Baylor officials rejected a petition authored by a handful of graduate students who pushed the private university’s Christian values as progressive grounds for adopting “sanctuary campus” policies.
Interim President David Garland said taking such an action would not be in the university’s best interests.
This week, he issued a written statement to students, faculty, and staff, acknowledging the administration was aware of the “sanctuary campus” petition that called for Baylor to “refuse to comply with immigration investigations or deportations to the fullest extent possible, including denying access to university property.”
The online petition garnered more than 1,300 signatures and was in response to President Trump’s recent temporary travel-ban executive order for seven terror-prone countries, Breitbart Texas reported. Signers demanded that Baylor publicly embrace “refugees, migrants, and religious and racial/ethnic minorities,” and lead the advocacy charge among Christian universities to “defend the dignity and rights of non-citizens” through upholding the 2012 Deferred Action for Childhood Arrivals (DACA) program implemented by former President Obama.
“While we appreciate the heart of those who have signed the petition, I believe we can continue to support and care for our students, faculty, staff and scholars without creating a designation, such as a ‘sanctuary campus,’ which has no specific meaning beyond what one assigns to it,” wrote Garland in the email obtained by Breitbart Texas.
He cited the Baptist university’s “Christian commitment within a caring faith-based community” that offers “unwavering support” to its more than 800 students, faculty, and staff that hail from 70-plus countries.
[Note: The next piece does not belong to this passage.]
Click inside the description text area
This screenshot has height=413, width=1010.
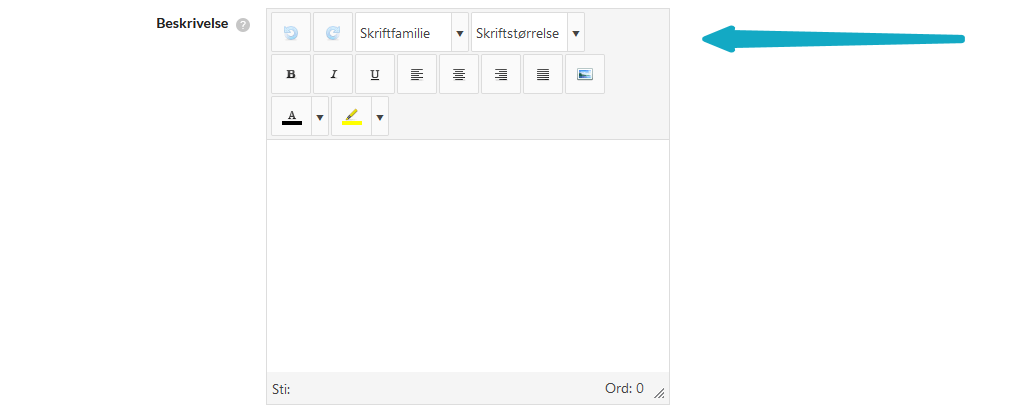click(467, 255)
Garland commented that while the executive order continues to work its way through the legal system, the petition’s many concerns are issues for which Baylor already has “policies and practices in place that are rigorously followed.”
The Baylor president underscored it was not in the university’s best interests “nor in keeping with our legal covenants – to declare Baylor a ‘sanctuary campus’ without the proper authorization or legal authority.”
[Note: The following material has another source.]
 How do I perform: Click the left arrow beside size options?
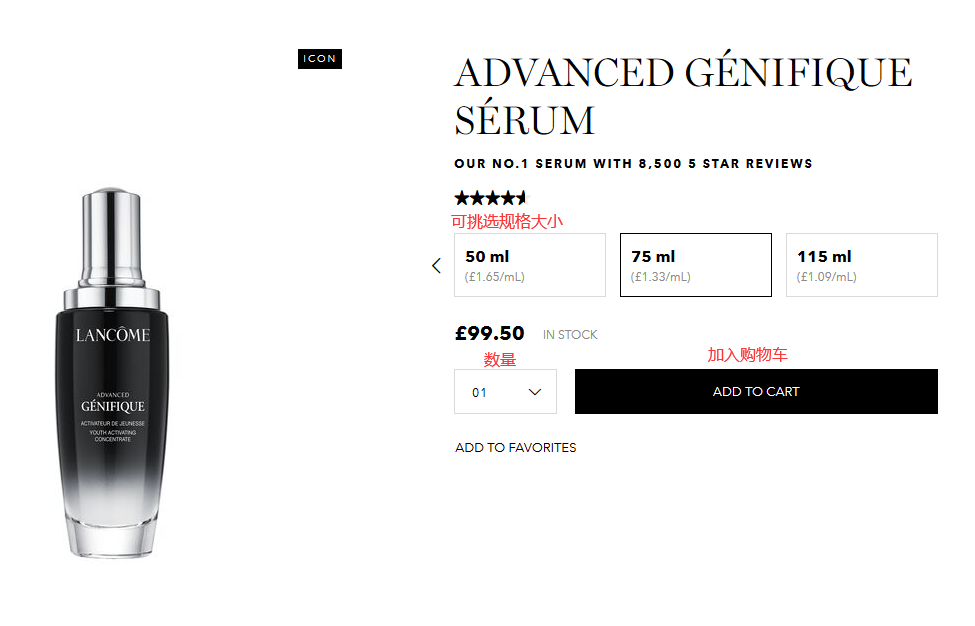coord(436,266)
He explained: “Baylor is bound by the federal Family Educational Rights and Privacy Act (FERPA) to protect the privacy of student education records; therefore, we have not and will not release information regarding a student’s immigration status to any enforcement agency without proper authorization or legal authority.”
According to the U.S. Education Department, FERPA applies to publicly funded education agencies and institutions. Elementary and secondary level parochial and private schools that do not obtain public funds are not subject to FERPA. However, private postsecondary schools that receive federal funds under any “applicable” programs are subject to the federal law.
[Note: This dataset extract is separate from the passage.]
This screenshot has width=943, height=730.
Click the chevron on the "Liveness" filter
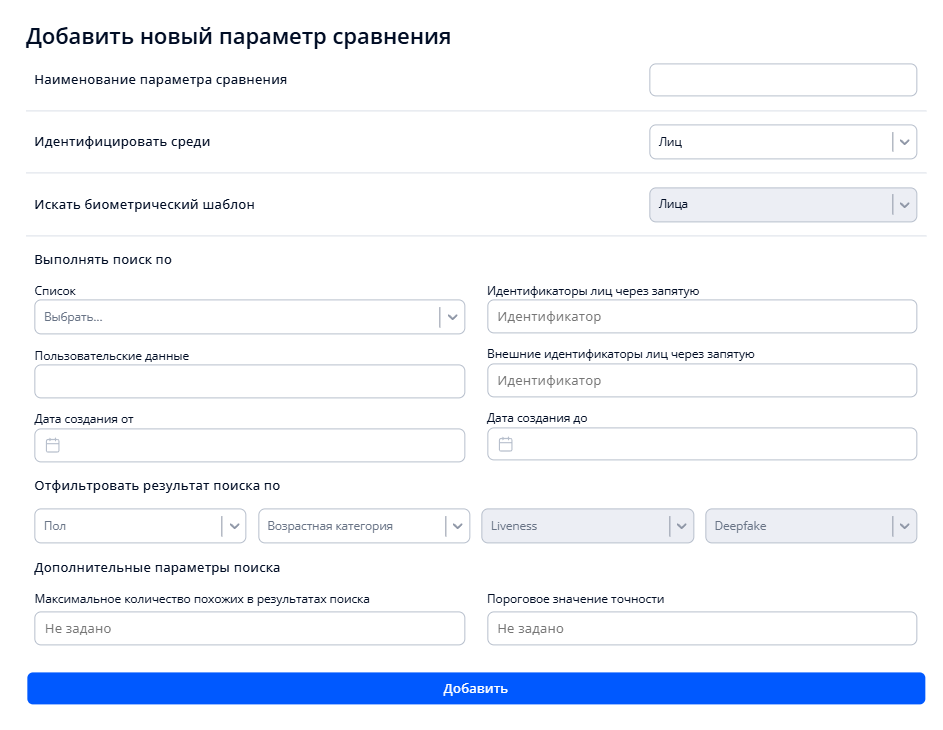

Baylor is one such private higher education institution obligated to FERPA regulations for this reason. The university’s website explains that FERPA’s intent is to protect the privacy of student educational records. Once students reach 18-years-old or attend a school beyond the high school level, privacy rights transfer from parents to students.
Federal law is not the only tie that binds Baylor. Garland stated: “Just as we are bound by FERPA to protect our students’ private information, as a non-profit institution of higher education chartered by the State of Texas we also are bound to uphold all other federal and state laws.”
Texas Governor Greg Abbott has steadfastly vowed to cut funding for any state campus if it establishes sanctuary status.